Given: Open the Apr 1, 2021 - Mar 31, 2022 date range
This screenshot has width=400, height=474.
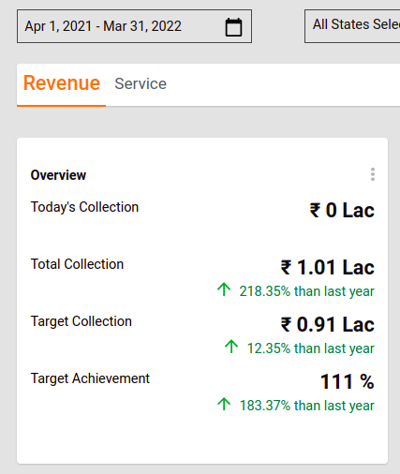Looking at the screenshot, I should coord(134,26).
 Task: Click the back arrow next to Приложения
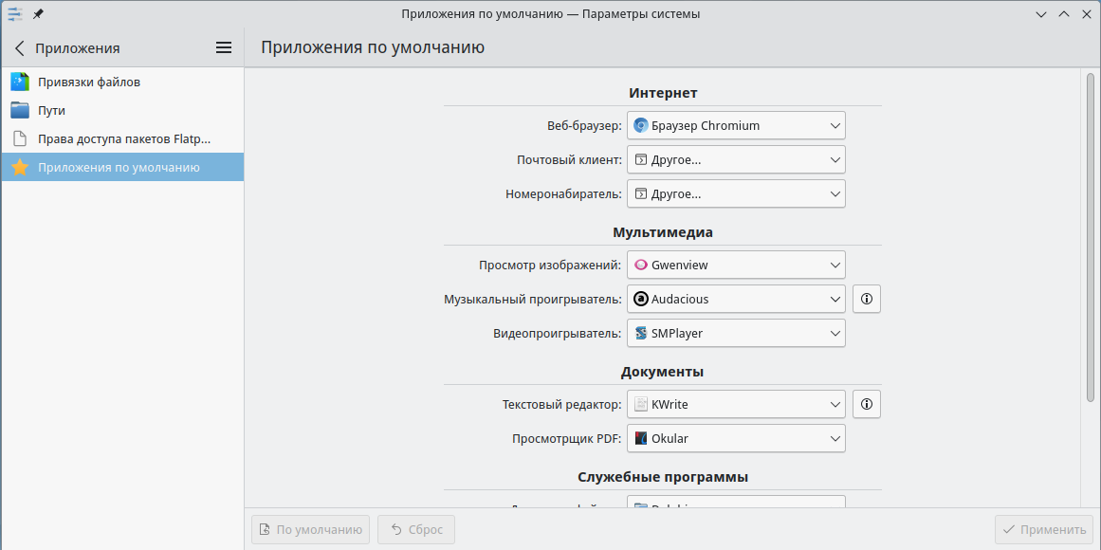point(20,48)
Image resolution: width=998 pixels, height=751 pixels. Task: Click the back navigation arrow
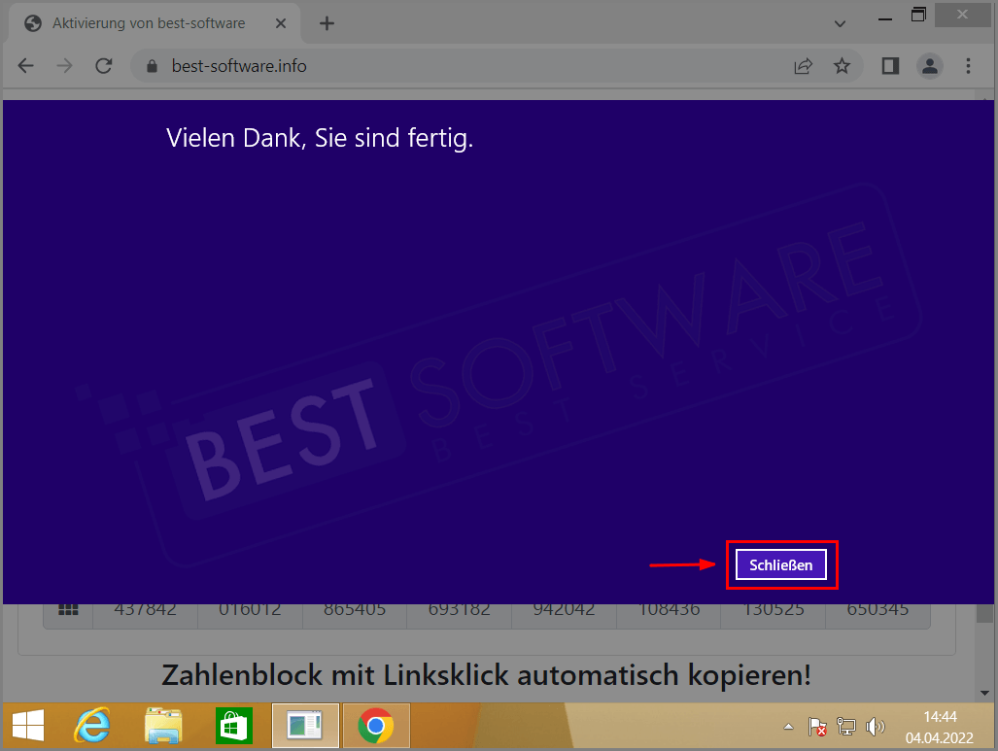(25, 65)
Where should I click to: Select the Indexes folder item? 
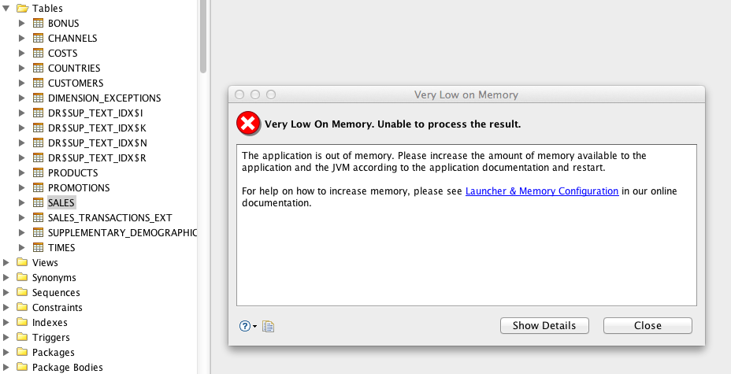point(50,323)
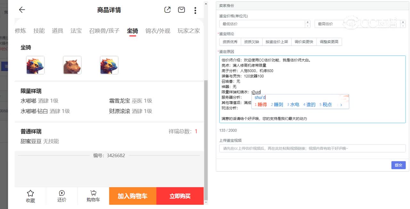This screenshot has height=209, width=410.
Task: Open the mail message icon
Action: 181,10
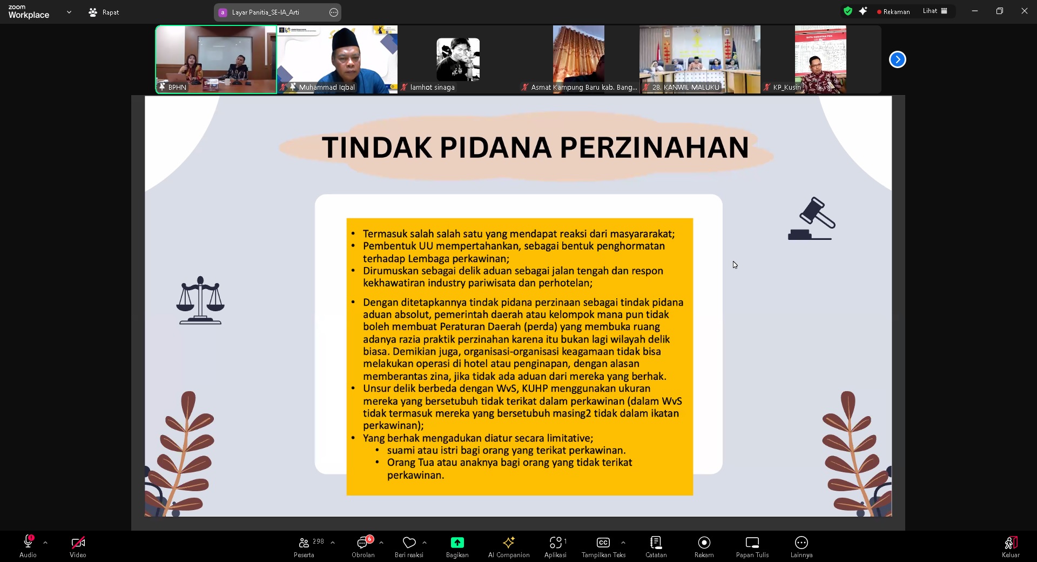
====
Problem statement => Update the rows above by changing every "back" to "return" and keeping everything else the same. Leave the pictures out of your answer.

Task response =>
Given: Open the Apr 1, 2021 - Mar 31, 2022 date range
This screenshot has width=400, height=474.
Looking at the screenshot, I should coord(134,26).
 Task: Click the return arrow next to Приложения
point(20,48)
Image resolution: width=998 pixels, height=751 pixels. Task: Click the return navigation arrow
(25, 65)
Where should I click to: Select the Indexes folder item? 
point(50,323)
This screenshot has height=209, width=410.
Task: Open the mail message icon
Action: 181,10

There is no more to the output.